WHAT THE TASK REQUIRES -
Please produce an exact transcription of the lines from the one containing "Task: Click the end execute statement" through the last line of the entries, leaving out every picture.

(Collected data entries)
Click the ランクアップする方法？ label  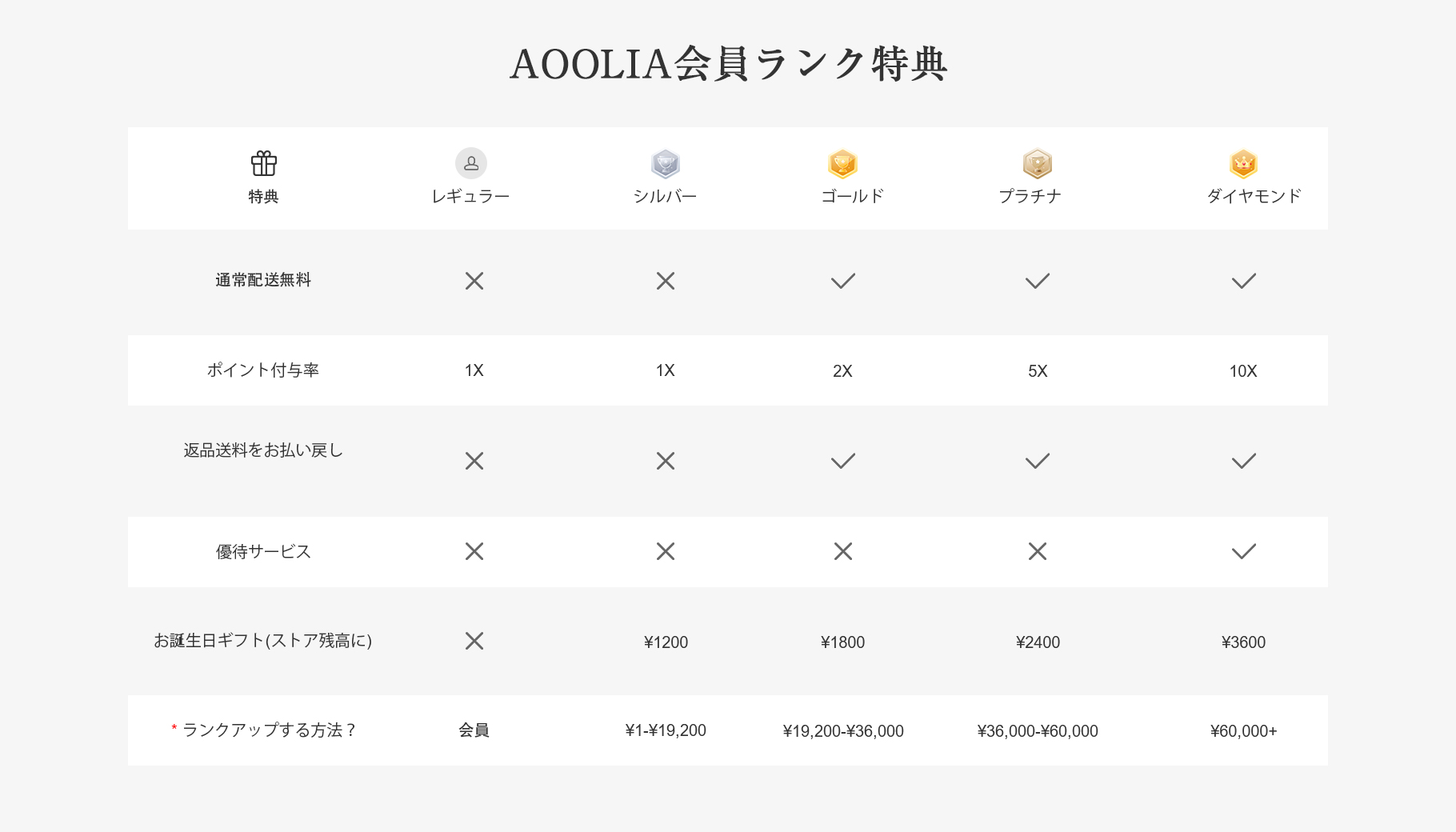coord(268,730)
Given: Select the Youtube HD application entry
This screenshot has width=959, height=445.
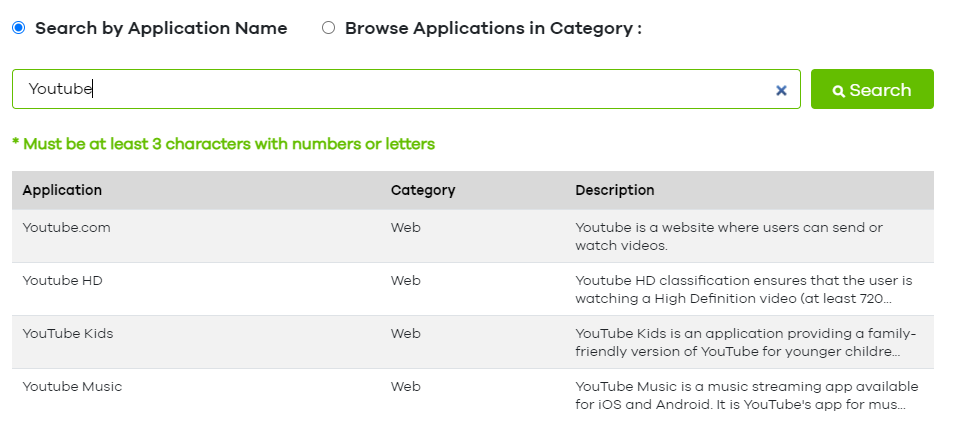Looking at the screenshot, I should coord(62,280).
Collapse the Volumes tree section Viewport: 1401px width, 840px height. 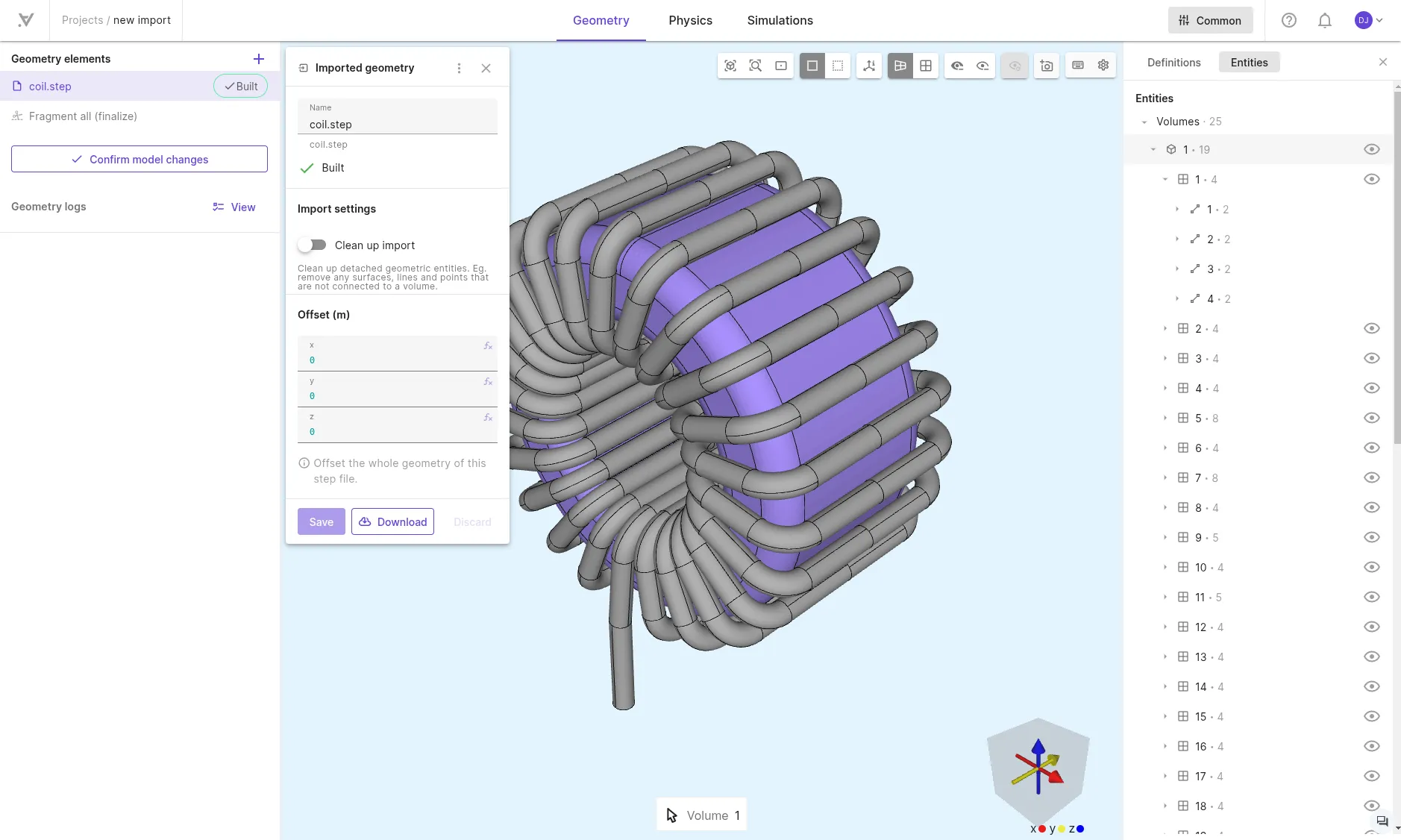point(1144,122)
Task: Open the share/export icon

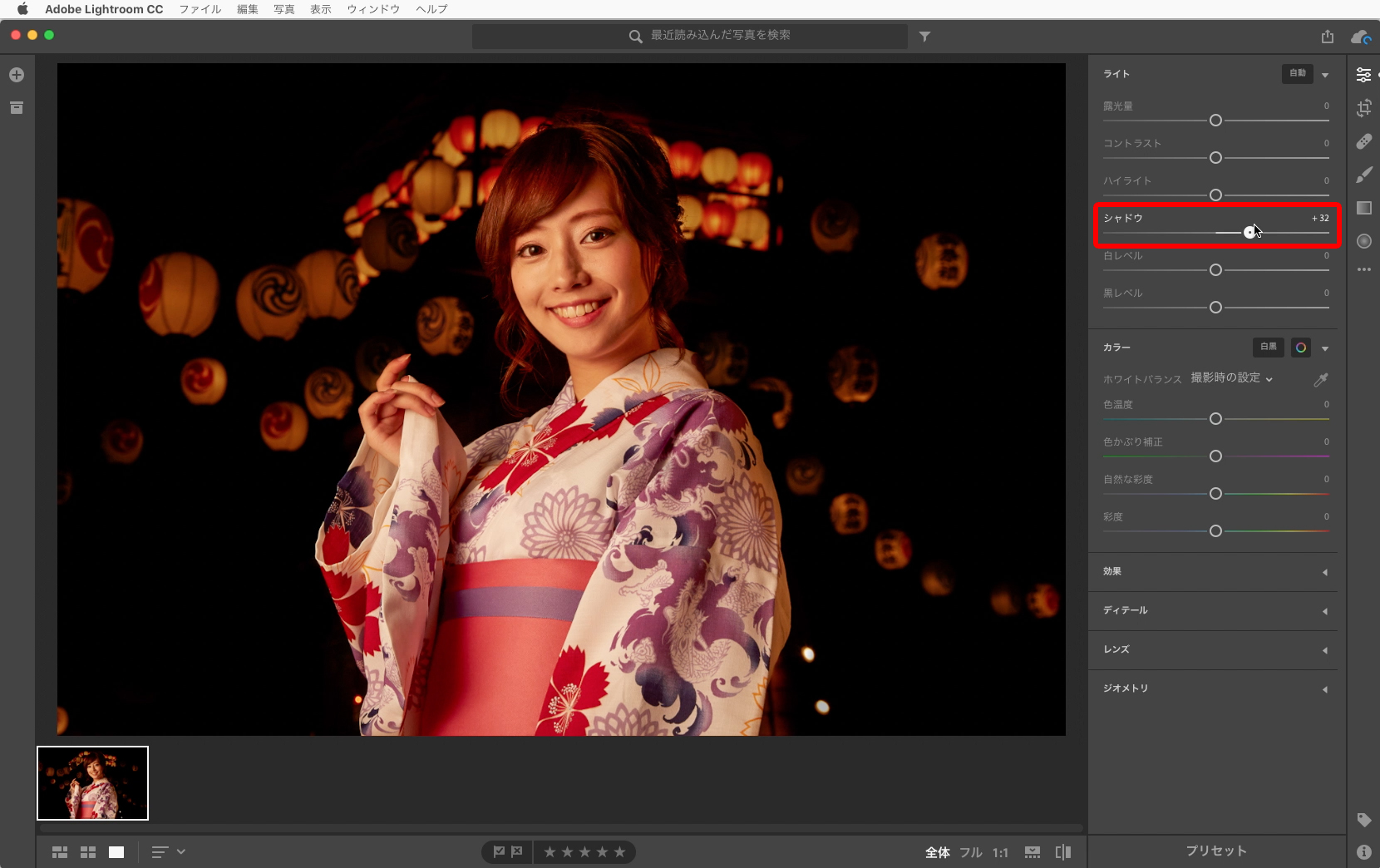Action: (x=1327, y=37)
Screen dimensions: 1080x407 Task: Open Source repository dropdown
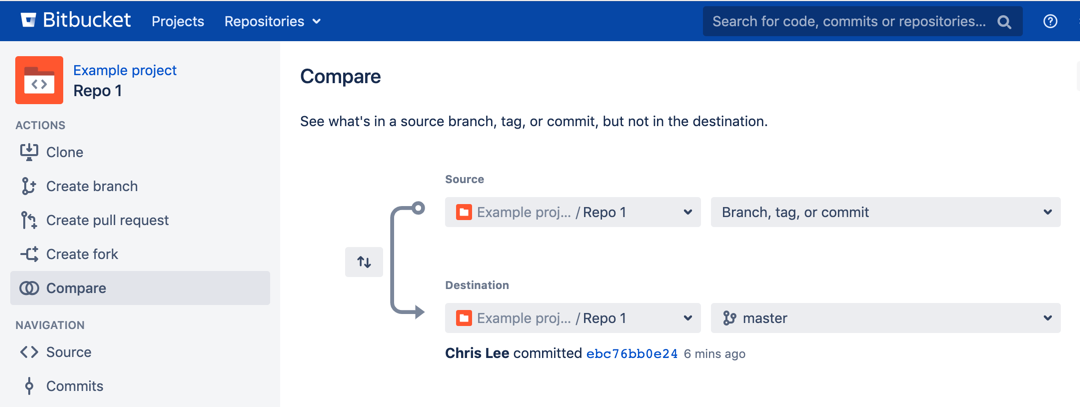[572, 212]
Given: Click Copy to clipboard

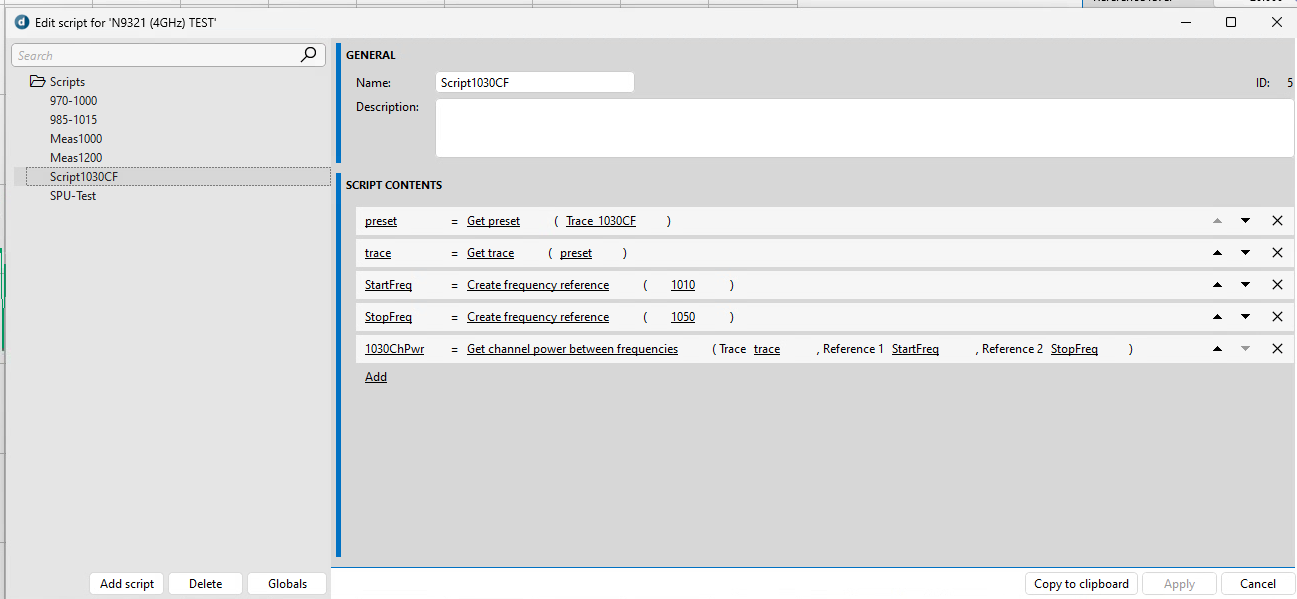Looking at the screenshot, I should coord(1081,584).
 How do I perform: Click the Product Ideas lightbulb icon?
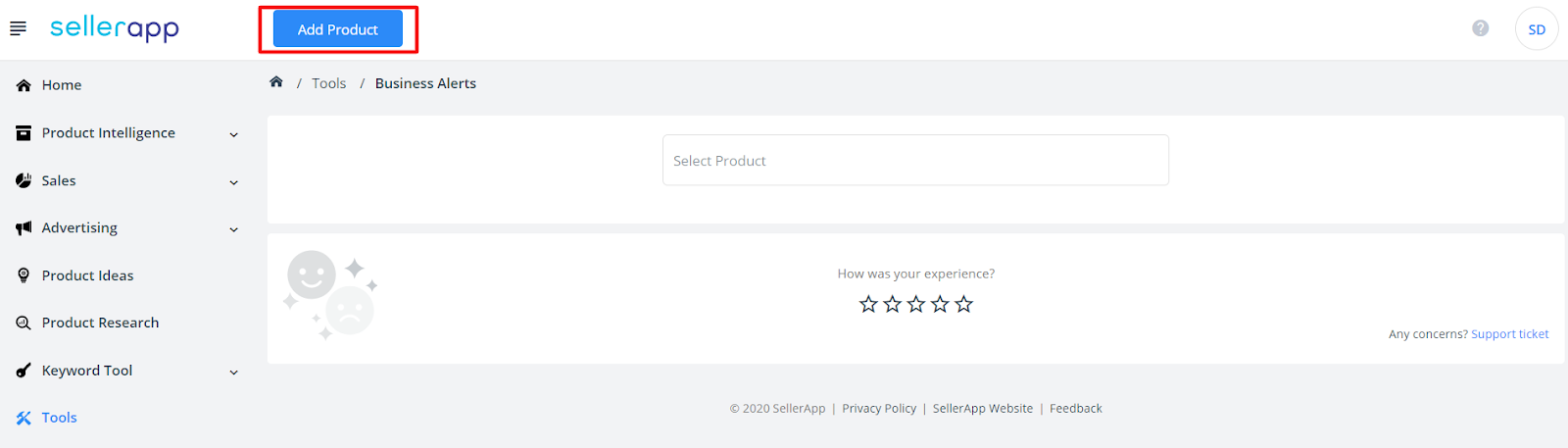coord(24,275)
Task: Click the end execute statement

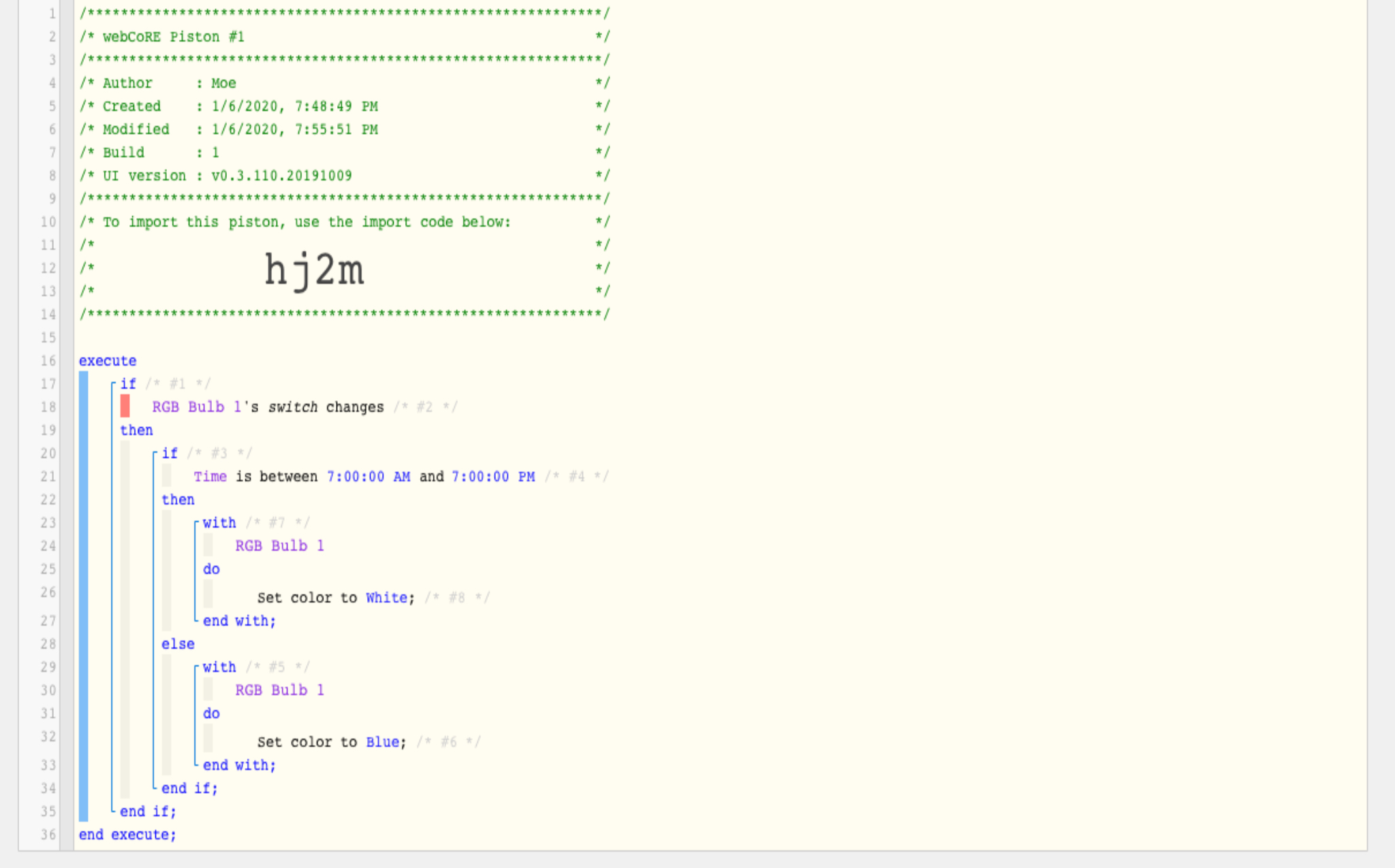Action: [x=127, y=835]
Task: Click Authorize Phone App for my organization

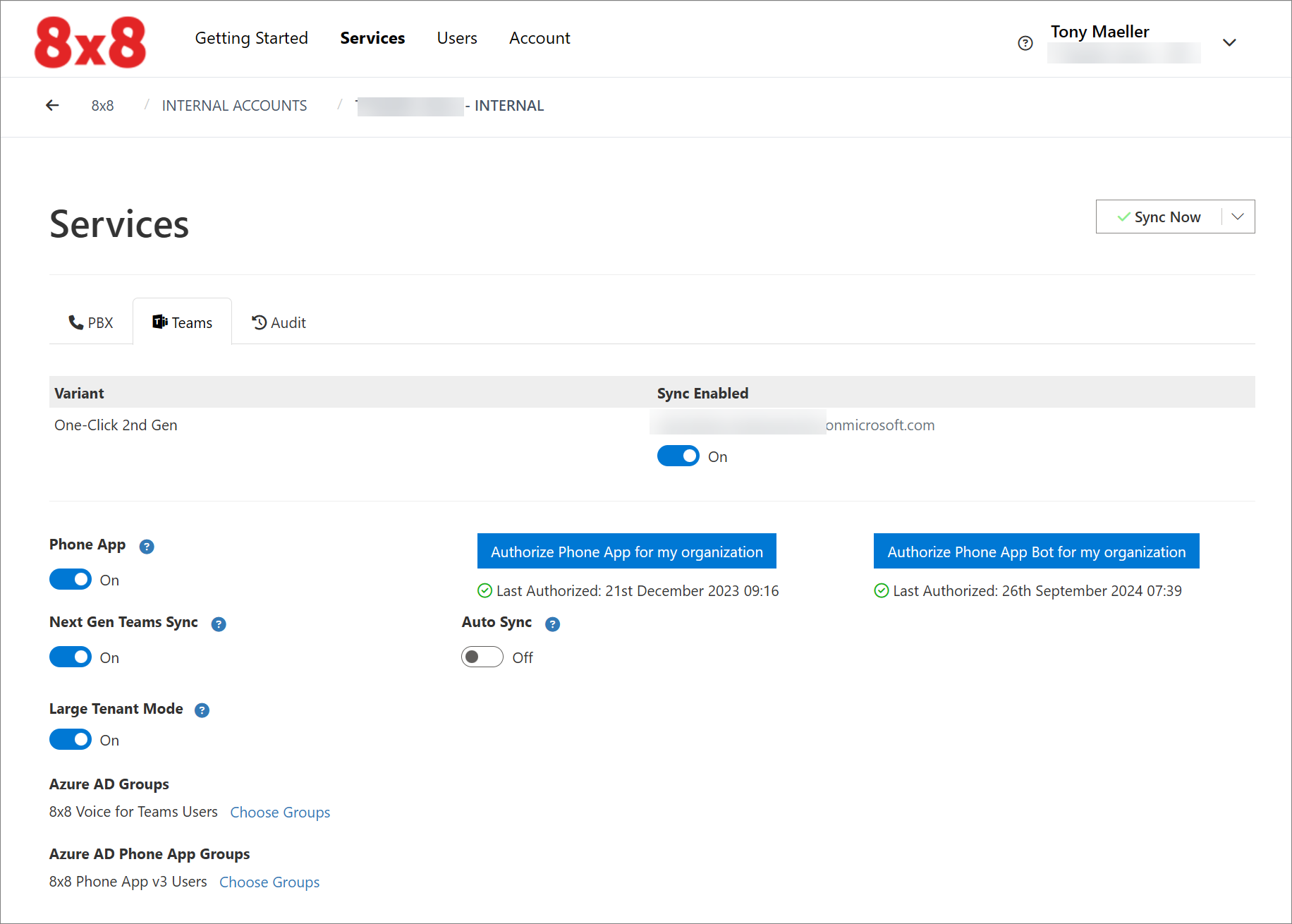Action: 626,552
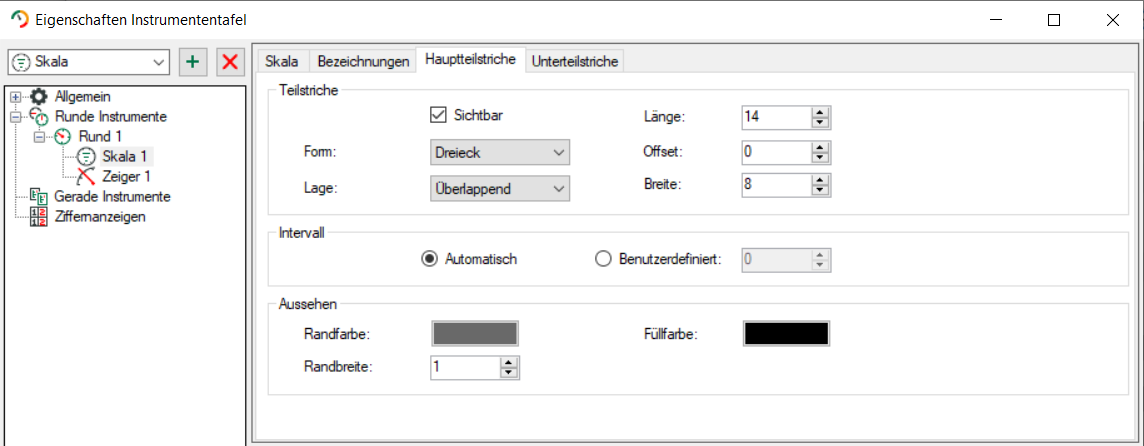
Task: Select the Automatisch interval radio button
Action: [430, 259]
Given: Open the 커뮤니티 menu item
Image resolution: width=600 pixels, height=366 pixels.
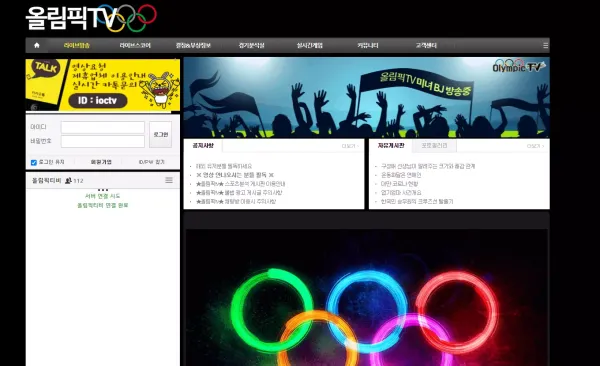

ANSWER TO THIS PROBLEM -
Task: Click the end execute statement

Action: [x=127, y=835]
Task: Click Authorize Phone App for my organization

Action: 626,552
Task: Select the Automatisch interval radio button
Action: [430, 259]
Given: Open the 커뮤니티 menu item
Image resolution: width=600 pixels, height=366 pixels.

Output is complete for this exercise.